(Beginning of DATA SECTION)

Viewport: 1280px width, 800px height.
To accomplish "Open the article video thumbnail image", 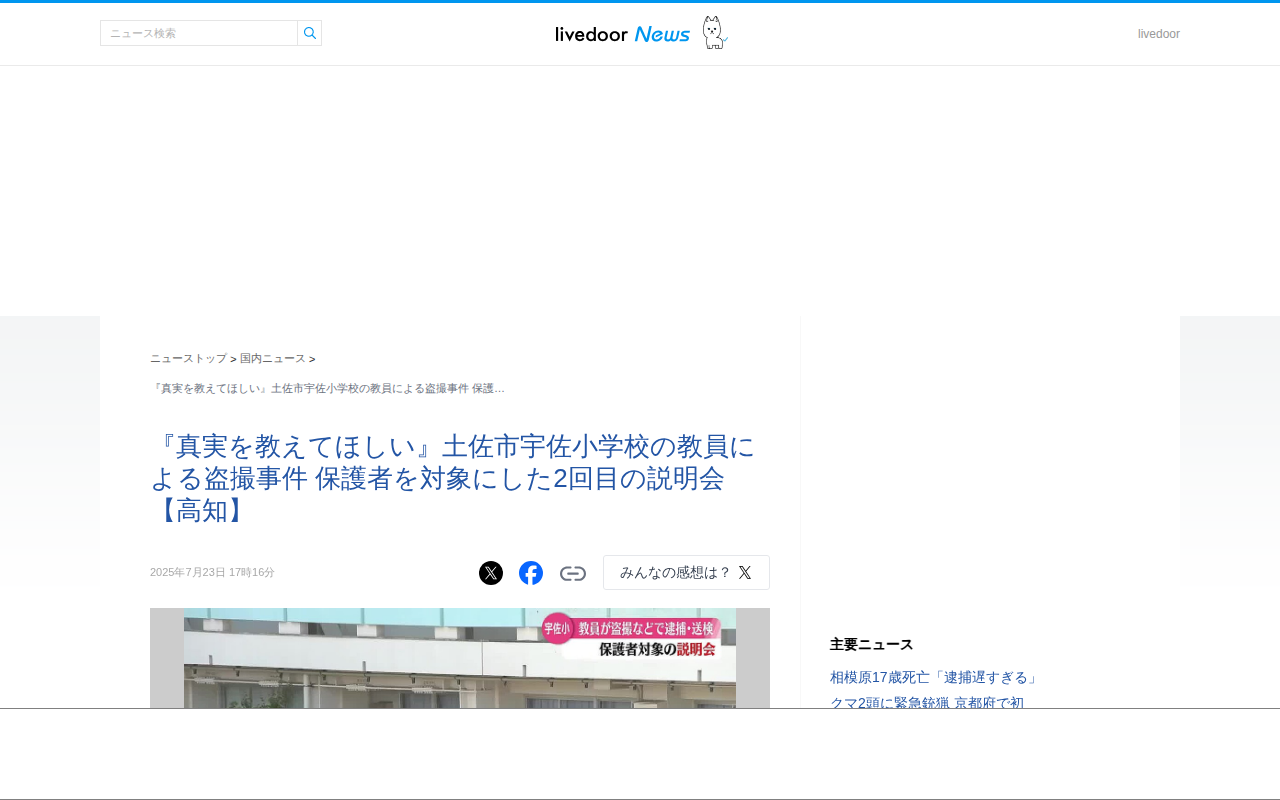I will point(460,658).
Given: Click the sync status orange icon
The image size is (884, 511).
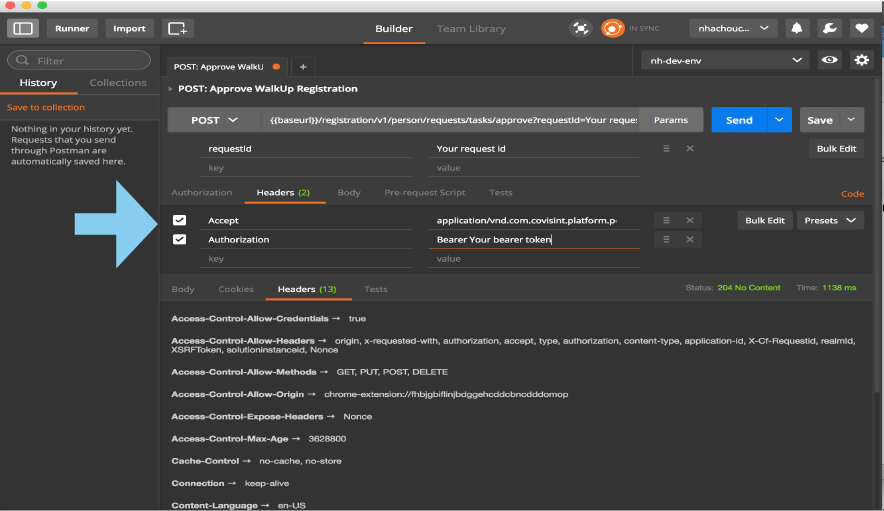Looking at the screenshot, I should pos(612,28).
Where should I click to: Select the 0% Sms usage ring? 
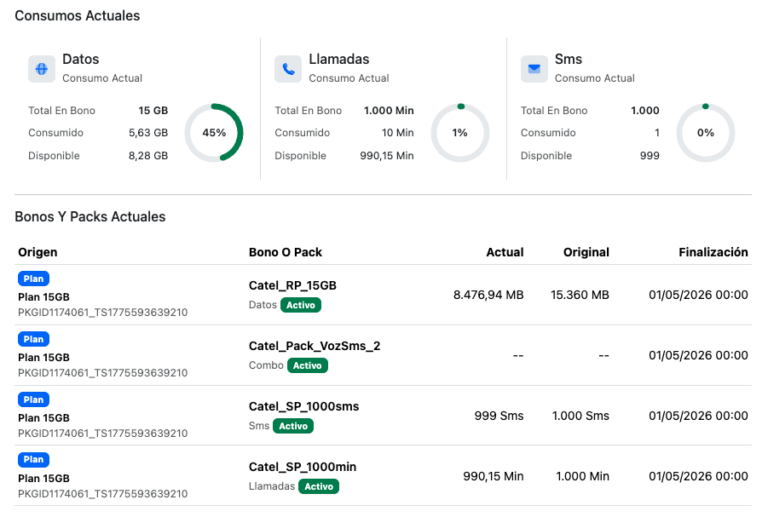click(x=705, y=133)
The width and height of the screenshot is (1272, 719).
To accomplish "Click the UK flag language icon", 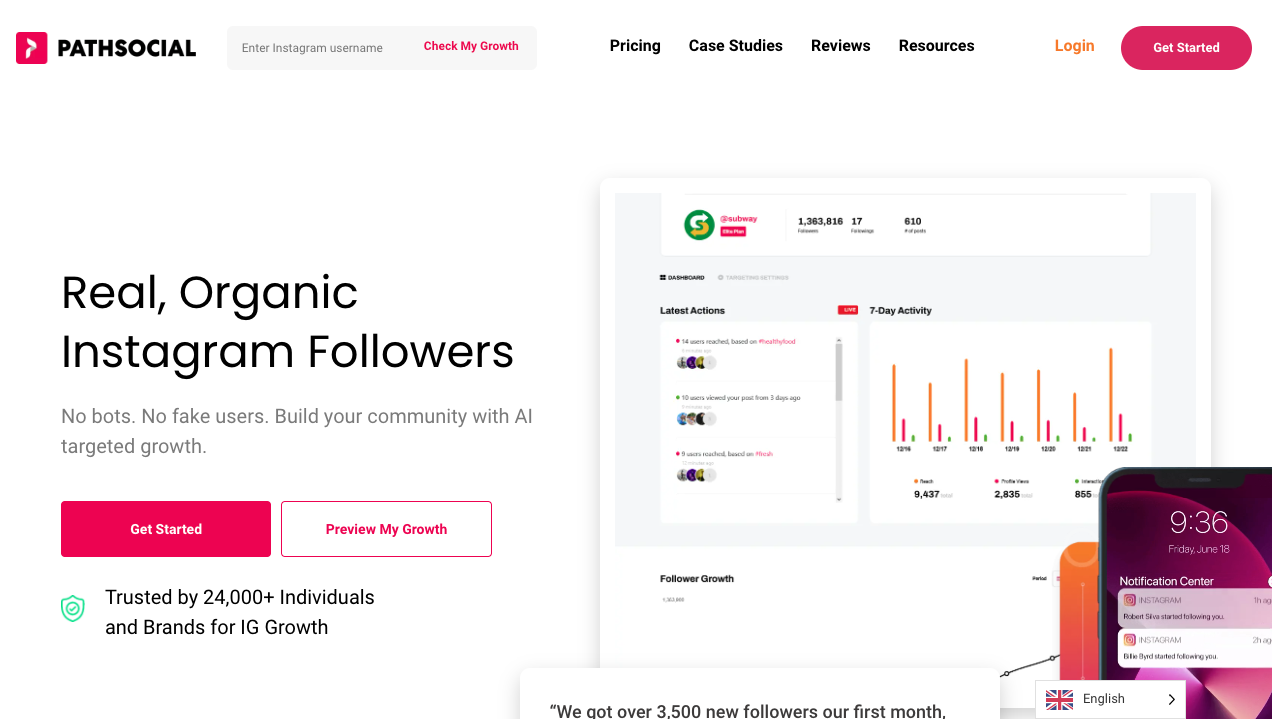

(End of DATA SECTION)

● EXERCISE
Copy exactly the lines running from the line with "Given: Click the sync status orange icon" to the final line of the listing, keeping both ends and dropping any picture.

● OUTPUT FOR THIS TASK
Given: Click the sync status orange icon
The image size is (884, 511).
Looking at the screenshot, I should pos(612,28).
Where should I click to: Select the 0% Sms usage ring? 
click(x=705, y=133)
The width and height of the screenshot is (1272, 719).
To accomplish "Click the UK flag language icon", 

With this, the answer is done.